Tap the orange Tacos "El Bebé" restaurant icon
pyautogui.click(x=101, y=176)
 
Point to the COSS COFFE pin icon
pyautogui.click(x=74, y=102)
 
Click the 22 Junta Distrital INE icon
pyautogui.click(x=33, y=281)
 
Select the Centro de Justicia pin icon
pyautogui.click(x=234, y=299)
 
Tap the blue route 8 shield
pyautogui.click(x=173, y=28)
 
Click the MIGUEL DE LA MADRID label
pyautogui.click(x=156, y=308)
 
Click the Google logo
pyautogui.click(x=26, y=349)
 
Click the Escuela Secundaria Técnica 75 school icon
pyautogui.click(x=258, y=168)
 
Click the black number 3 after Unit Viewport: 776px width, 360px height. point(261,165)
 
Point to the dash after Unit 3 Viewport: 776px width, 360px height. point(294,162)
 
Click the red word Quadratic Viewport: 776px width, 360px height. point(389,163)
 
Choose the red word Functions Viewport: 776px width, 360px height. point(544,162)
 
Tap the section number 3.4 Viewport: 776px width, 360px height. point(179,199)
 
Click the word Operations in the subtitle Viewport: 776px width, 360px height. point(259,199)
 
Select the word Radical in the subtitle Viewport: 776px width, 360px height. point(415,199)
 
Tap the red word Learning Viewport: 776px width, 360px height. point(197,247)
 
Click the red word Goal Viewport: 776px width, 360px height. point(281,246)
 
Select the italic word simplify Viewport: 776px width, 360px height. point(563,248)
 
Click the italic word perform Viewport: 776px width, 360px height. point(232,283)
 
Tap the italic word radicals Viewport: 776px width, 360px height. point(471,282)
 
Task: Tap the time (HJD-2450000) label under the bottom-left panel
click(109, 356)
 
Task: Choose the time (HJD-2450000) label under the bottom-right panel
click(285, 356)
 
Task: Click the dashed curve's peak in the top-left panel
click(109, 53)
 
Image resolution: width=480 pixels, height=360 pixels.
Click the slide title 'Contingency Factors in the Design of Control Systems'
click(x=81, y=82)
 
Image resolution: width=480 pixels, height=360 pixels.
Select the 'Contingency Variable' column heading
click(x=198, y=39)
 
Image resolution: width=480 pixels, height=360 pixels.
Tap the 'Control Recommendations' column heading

■ ■ ■ ■

◆ WHAT YOU HAVE TO DO:
Scale the records from the line with "Tap the red" to the line with "click(285, 356)" and write all of those lines out again, requests included. Multiply every coordinate in the answers by 2.4 and round to whole numbers, with halves rounding up.

◆ TASK RESULT:
Tap the red word Learning Viewport: 776px width, 360px height. point(473,593)
 
Click the red word Goal Viewport: 776px width, 360px height. point(674,590)
 
Select the italic word simplify Viewport: 776px width, 360px height. point(1351,595)
 
Click the italic word perform Viewport: 776px width, 360px height. point(557,679)
 
Tap the italic word radicals Viewport: 776px width, 360px height. point(1130,677)
 
Task: Tap the time (HJD-2450000) label under the bottom-left panel
click(262, 854)
 
Task: Choose the time (HJD-2450000) label under the bottom-right panel
click(684, 854)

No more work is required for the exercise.